Ultrafast fluorescence microscopy

Fluorescence microscopy is an indispensable tool in biophysics for imaging samples either by their autofluorescence or by fluorescent labels such as dyes or fluorescent proteins. However, fluorescence detection inherently provides information only about the final, emission state of molecules after photoexcitation. In contrast, ultrafast spectroscopy methods such as transient absorption allow monitoring of the initial state of the molecules after absorption and the subsequent excitation dynamics. Typically, ultrafast nonlinear spectroscopy requires bulk samples and is detected coherently. Recently, we have developed a new way to measure transient absorption by detecting sample fluorescence. Within the FluoTRAM (Fluorescence-detected transient absorption microscopy) project, we have implemented our technique in a scanning confocal fluorescence microscope. This PhD project is a combined experimental and theoretical work.

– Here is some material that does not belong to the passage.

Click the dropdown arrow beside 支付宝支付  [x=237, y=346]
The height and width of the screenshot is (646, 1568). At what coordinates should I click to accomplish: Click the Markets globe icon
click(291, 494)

The experiment starts with the improvement and robust implementation of the FluoTRAM technique, which will allow the monitoring of excitation dynamics from absorption to emission, with the spatial resolution and sensitivity of a fluorescence microscope. The theoretical part involves the description of the acquired signals and the manifestation of excitation dynamics. The main focus of the work is on the application to biological and other samples of interest, for example, fluorescent proteins, photosynthetic complexes, or organic molecular crystals. The work is carried out in collaboration with the group of prof. Juergen Hauer from the Technical University of Munich.

References:

Malý et al., Fluorescence-detected Pump–Probe Spectroscopy, Angew. Chem. Int. Ed. 60, 18867 (2021)

Fersch et al., “Single-Molecule Ultrafast Fluorescence-Detected Pump–Probe Microscopy”, J. Phys. Chem. Lett. 14, 4923 (2023)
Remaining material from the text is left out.